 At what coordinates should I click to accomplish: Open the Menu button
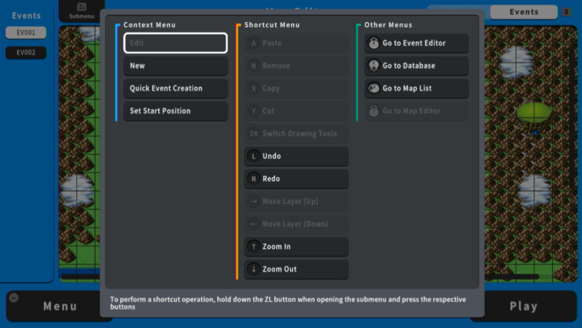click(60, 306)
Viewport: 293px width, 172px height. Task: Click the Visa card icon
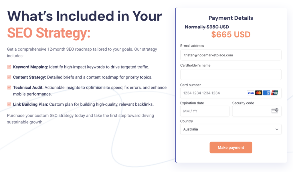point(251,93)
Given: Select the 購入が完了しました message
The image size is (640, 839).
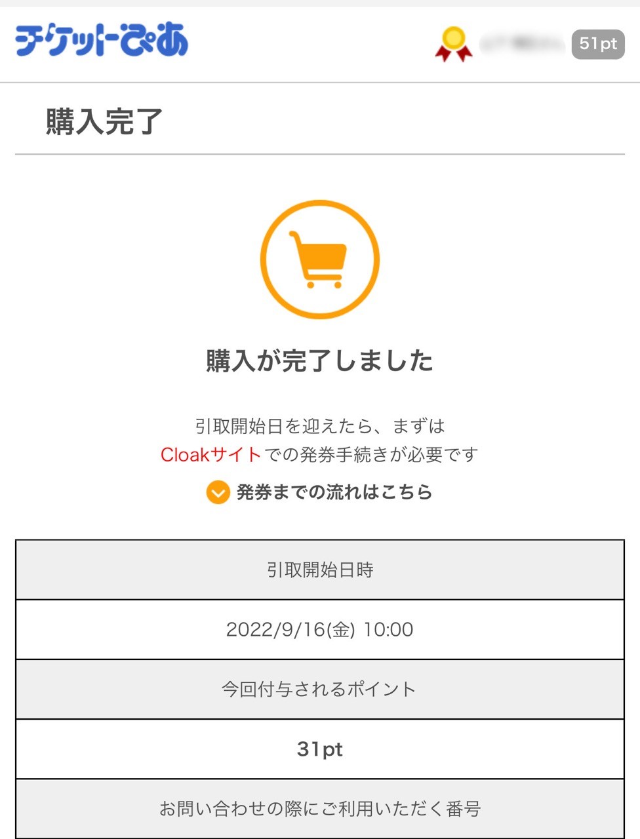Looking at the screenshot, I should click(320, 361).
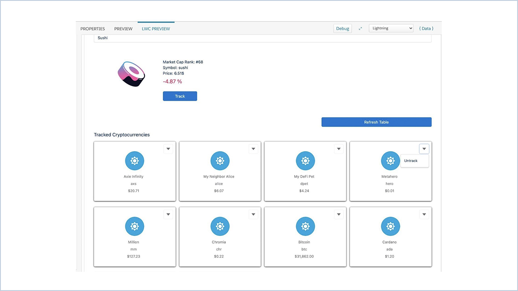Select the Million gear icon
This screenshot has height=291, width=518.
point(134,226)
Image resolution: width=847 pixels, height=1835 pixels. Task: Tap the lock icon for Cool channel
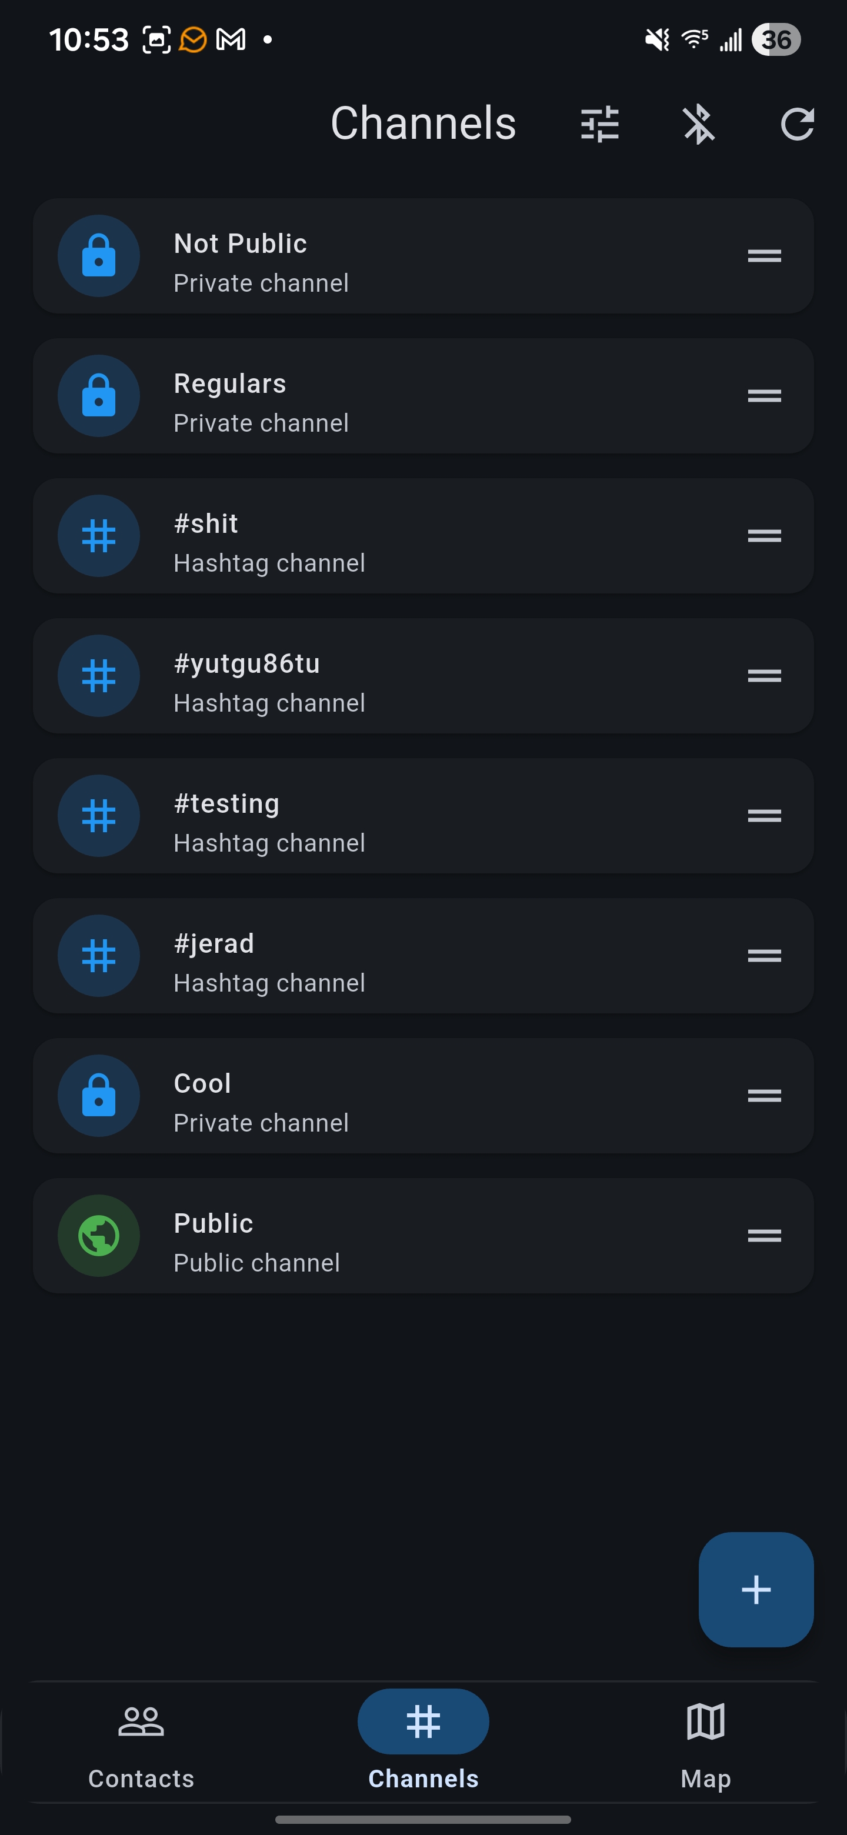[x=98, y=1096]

☆ ☆ ☆

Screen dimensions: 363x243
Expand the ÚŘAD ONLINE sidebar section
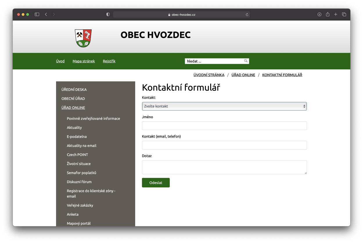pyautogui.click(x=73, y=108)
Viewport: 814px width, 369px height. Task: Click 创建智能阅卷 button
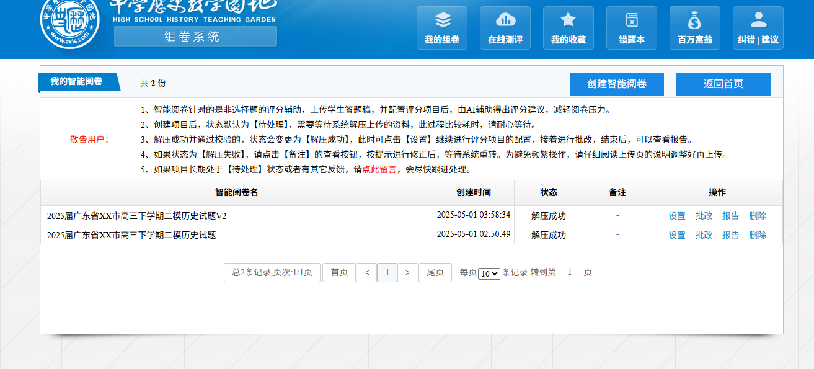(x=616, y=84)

☆ ☆ ☆

** Exercise **
Copy needed, without pictures: the lines of the listing above from the line containing "At what coordinates" up to and including the line containing "Given: Select the 購入が完了しました message", set down exactly.

** Written solution **
 At what coordinates should I click to accomplish: Open the Menu button
click(60, 306)
Viewport: 293px width, 172px height. Task: Click the Visa card icon
point(251,93)
Given: Select the 購入が完了しました message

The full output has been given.